La présence d'artistes français et italiens au sein des cours du Saint Empire dès le début du XVIIIe siècle est bien connue. Moins souvent cités, les déplacements d'artistes allemands vers le reste de l'Europe furent également très importants au cours du Siècle des Lumières et la carrière du paysagiste Jacob Philipp Hackert qui le mena à Stockholm, Paris, Rome, Naples et Florence en est l'un des meilleurs exemples.
Natif de Prenzlau, Jacob Philipp Hackert fut formé dans l'atelier de son père Philipp puis de l'un de ses oncles à Berlin, dont il rejoignit l'Académie des Beaux-Arts en 1758. Il arriva à Paris en 1765 où il fréquenta son compatriote Johann Georg Wille et se familiarisa avec l'œuvre de Joseph Vernet qu'il copia et grava. Au cours de ce séjour français, Hackert visita en 1766 la Normandie en compagnie de son frère Johann Gottlieb, du peintre Nicolas Pérignon et de l'artiste anglais Samuel Hieronymus Grimm. Un carnet de quarante-trois croquis reproduisant des paysages et des monuments observés et soigneusement localisés constitue un précieux témoignage de ce voyage1.

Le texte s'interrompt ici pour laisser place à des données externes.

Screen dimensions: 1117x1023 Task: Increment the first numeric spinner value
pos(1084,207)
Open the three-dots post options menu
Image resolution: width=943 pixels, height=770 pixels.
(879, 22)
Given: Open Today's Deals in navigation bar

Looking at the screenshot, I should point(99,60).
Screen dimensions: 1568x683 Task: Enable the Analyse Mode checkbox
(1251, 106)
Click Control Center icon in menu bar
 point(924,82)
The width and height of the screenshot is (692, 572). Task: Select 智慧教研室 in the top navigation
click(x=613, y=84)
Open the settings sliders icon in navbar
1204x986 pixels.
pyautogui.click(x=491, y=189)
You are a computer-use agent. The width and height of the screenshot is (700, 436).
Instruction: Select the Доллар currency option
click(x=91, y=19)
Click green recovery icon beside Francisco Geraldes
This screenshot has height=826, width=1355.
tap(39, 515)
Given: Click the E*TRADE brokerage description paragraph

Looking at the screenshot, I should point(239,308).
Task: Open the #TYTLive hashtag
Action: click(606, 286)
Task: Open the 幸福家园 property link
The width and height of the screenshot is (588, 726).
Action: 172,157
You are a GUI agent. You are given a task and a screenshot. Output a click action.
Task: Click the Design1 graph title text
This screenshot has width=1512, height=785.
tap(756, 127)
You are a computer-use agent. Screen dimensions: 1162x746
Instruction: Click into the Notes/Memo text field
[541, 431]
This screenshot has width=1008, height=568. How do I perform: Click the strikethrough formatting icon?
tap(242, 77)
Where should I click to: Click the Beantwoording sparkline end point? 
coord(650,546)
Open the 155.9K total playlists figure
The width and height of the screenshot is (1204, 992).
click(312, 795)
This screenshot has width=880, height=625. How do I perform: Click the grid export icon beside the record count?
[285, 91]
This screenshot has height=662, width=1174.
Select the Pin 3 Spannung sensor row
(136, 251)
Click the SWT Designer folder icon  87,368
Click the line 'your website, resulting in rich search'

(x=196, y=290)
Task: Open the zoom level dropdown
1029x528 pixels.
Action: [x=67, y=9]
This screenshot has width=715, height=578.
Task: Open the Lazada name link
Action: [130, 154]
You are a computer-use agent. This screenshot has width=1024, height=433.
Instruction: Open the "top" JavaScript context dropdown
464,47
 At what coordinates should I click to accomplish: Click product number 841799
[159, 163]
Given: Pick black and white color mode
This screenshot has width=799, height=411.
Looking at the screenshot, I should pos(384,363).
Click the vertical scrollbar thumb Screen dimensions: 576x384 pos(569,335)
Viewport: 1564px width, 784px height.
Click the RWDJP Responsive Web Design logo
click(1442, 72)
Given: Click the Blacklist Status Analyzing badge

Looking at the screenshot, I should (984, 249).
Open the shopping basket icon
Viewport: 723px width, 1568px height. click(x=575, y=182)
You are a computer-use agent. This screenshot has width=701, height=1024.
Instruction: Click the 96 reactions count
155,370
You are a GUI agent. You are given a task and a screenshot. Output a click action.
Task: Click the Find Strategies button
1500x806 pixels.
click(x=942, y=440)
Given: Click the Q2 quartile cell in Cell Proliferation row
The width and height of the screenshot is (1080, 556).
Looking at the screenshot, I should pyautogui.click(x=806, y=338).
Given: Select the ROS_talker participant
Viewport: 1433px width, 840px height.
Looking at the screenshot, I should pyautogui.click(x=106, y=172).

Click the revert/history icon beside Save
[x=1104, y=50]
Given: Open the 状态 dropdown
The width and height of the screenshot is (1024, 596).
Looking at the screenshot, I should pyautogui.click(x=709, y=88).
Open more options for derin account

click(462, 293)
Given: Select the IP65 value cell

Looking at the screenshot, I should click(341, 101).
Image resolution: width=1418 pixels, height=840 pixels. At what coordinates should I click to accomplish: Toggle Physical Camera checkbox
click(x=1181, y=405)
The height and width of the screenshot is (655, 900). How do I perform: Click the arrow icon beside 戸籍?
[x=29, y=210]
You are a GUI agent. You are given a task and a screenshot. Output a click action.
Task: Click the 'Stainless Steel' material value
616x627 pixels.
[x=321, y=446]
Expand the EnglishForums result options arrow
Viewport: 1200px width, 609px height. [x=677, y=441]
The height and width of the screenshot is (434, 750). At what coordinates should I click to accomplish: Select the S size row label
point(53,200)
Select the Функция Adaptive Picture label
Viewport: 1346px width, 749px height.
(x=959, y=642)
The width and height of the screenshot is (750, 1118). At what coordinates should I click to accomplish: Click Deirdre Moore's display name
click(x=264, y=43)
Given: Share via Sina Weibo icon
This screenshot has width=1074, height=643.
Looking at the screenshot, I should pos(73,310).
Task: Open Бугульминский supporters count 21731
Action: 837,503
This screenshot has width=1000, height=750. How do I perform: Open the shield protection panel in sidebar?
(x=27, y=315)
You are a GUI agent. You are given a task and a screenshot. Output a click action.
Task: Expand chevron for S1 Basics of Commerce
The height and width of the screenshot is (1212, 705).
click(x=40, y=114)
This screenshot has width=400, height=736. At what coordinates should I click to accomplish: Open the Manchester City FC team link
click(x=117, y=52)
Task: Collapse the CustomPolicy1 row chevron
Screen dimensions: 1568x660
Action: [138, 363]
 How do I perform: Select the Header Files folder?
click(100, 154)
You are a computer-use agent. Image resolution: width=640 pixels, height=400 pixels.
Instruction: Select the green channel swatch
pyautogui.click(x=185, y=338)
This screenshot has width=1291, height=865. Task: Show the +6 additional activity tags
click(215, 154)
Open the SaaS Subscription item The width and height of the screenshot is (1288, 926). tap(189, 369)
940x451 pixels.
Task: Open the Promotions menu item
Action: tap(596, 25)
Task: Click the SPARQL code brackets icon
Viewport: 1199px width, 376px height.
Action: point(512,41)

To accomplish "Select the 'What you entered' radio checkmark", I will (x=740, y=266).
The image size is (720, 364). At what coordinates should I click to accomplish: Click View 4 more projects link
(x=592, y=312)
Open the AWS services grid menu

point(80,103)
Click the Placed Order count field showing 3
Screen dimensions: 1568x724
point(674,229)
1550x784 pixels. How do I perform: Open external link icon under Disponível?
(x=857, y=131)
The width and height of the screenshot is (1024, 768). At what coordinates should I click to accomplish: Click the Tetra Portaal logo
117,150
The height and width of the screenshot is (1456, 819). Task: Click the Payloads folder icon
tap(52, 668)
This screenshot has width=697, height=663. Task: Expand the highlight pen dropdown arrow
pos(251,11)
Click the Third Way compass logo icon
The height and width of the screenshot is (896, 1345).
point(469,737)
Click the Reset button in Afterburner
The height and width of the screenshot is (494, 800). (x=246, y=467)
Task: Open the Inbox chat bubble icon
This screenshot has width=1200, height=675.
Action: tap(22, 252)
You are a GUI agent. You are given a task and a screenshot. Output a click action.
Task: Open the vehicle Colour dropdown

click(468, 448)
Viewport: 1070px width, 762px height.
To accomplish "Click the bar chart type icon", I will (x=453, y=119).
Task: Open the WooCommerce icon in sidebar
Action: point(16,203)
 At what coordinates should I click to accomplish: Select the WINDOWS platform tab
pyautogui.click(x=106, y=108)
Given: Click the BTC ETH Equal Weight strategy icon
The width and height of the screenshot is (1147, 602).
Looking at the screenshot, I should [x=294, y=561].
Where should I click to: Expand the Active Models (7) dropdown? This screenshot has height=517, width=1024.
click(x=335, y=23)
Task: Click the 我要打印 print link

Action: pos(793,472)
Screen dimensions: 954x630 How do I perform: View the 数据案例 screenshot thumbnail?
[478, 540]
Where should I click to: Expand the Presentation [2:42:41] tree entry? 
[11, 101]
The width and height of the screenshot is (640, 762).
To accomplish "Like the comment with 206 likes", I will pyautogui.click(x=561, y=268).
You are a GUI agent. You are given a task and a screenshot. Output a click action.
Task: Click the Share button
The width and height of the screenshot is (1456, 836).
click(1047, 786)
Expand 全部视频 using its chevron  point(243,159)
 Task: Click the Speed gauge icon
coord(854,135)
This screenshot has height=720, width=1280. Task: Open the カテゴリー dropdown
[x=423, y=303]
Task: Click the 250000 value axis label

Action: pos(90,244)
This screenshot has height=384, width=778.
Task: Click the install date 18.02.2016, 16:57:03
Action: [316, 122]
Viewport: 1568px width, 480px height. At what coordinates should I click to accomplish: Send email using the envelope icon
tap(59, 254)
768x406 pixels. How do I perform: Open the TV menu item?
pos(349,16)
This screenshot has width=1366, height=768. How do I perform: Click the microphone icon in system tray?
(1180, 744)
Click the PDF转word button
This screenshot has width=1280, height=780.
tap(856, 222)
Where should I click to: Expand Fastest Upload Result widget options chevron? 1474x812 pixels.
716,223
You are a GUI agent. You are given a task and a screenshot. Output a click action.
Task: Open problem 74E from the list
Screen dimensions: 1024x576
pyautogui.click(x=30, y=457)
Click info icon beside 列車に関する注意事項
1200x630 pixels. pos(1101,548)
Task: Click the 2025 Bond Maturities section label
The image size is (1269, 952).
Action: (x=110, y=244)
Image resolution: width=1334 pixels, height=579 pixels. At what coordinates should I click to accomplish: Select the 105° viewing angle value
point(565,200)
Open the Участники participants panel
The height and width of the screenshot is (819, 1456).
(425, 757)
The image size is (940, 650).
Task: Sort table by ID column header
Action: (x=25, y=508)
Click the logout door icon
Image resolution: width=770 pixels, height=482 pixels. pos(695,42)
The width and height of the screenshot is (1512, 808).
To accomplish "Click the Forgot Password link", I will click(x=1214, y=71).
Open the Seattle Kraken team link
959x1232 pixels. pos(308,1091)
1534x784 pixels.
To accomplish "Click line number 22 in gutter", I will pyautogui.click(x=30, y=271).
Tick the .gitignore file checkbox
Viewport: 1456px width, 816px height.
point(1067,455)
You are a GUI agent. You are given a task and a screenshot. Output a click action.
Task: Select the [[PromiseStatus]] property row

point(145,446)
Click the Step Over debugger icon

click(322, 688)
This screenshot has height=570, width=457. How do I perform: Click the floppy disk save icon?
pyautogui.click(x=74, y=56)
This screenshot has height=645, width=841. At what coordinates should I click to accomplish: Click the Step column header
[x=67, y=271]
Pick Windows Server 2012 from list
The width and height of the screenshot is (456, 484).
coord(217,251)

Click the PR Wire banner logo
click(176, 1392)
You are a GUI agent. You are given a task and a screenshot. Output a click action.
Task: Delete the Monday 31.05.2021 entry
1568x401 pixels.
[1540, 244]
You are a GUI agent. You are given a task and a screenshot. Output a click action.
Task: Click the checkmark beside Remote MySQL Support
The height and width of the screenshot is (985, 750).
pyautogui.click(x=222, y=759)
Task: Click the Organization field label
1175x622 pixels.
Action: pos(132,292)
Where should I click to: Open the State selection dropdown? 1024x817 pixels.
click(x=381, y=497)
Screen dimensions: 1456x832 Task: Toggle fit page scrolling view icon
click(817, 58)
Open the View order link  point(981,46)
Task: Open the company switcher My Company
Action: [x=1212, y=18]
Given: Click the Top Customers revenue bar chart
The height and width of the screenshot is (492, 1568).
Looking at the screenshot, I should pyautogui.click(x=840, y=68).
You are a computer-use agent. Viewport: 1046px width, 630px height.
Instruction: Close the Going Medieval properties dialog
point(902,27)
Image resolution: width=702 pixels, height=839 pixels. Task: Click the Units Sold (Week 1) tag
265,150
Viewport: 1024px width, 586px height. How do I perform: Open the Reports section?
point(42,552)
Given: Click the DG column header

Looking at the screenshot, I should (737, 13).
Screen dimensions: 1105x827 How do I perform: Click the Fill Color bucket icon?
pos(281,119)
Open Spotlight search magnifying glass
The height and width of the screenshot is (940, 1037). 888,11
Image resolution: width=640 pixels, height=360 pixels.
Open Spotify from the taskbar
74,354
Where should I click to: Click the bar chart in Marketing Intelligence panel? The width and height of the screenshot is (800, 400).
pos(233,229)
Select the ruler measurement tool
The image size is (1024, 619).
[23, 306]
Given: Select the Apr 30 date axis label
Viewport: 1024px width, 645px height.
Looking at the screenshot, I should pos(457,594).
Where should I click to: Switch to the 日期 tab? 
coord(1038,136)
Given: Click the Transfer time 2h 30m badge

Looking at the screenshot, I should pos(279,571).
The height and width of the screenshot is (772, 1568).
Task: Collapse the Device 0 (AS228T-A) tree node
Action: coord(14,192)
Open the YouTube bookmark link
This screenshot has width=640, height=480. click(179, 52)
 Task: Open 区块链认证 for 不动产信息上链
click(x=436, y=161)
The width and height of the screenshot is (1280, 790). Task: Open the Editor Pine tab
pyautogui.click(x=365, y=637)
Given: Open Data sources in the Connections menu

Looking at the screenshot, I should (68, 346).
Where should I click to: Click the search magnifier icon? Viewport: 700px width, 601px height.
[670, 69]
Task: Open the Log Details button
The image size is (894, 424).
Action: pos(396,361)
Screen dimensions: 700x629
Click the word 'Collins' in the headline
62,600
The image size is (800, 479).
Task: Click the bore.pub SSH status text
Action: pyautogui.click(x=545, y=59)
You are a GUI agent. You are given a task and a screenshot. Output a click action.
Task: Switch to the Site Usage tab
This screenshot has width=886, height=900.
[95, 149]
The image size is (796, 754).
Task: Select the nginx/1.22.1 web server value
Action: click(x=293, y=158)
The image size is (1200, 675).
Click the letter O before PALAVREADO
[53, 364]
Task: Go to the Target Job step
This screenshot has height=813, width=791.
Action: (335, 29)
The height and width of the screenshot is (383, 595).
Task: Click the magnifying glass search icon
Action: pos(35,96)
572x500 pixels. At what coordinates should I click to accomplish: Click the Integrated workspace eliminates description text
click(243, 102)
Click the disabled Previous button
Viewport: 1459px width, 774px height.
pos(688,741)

Nos deux paysages sont datés de cette même année 1766. Ils furent probablement peints à Paris, au retour de ce séjour normand et réalisés en pendant, formule que Hackert pratiqua tout au long de carrière. Les amateurs affectionnaient particulièrement les paysages fonctionnant en paire, permettant un accrochage modulable. Le chien se trouvant à gauche de l'un de nos tableaux, tourné vers l'extérieur, et peut-être vers les pêcheurs du second tableau, est un exemple des possibilités offertes par ce type de compositions.
Nous pouvons reconnaître sur l'un de nos tableaux un château que Hackert a reproduit au sein de son Voyage de Normandie à la page 32 (Fig. 1). Ce bâtiment y est localisé 'a Rouen'. Nous pourrions situer notre composition à partir d'un point de vue partant de Sahurs ou Hautot-sur-Seine, la ville de Rouen étant cachée derrière le rocher, la Seine tournant en amont vers la gauche, l'on apercevrait dans le fond, la colline Sainte-Catherine, elle-même sur la rive droite de la Seine mais en amont de Rouen. L'architecture du château représenté ne correspond pas avec exactitude au manoir de Marbeuf à Sahurs, ni même aux différentes propriétés situées à Hautot-sur-Seine mais semble s'en inspirer, notamment par son faitage élancé.
Ces paysages ne correspondent vraisemblablement pas à une réalité topographique et rassemblent plutôt des motifs que Hackert savait parfaitement décliner (groupes de pêcheurs, embarcations, rochers, arbres), qui sont ici alliés à la Seine et à des édifices normands, permettant ainsi de séduire la clientèle française et parisienne. Cette science de la composition des paysages trouva naturellement son aboutissement en Italie où Hackert se rendit dès 1768 et où il connut un très grand succès.
Ces deux tableaux ont la particularité d'être peints sur cuivre, support permettant une grande finesse d'exécution et procurant un coloris conservant toute sa vivacité. Grâce à ce type de support nos tableaux, malgré une ancienneté de plus de 250 ans, sont présentés dans un état de conservation absolument parfait.
1 - L'album est titré Voyage de Normandie, signé et daté. Il est aujourd'hui conservé au sein des collections du château de Weimar (Inv. KK 10671).
Nous remercions Madame Claudia Nordhoff de nous avoir aimablement confirmé l'authenticité de ces tableaux d'après photographie. Une expertise en date du 28 mai 2012 sera remise à l'acquéreur.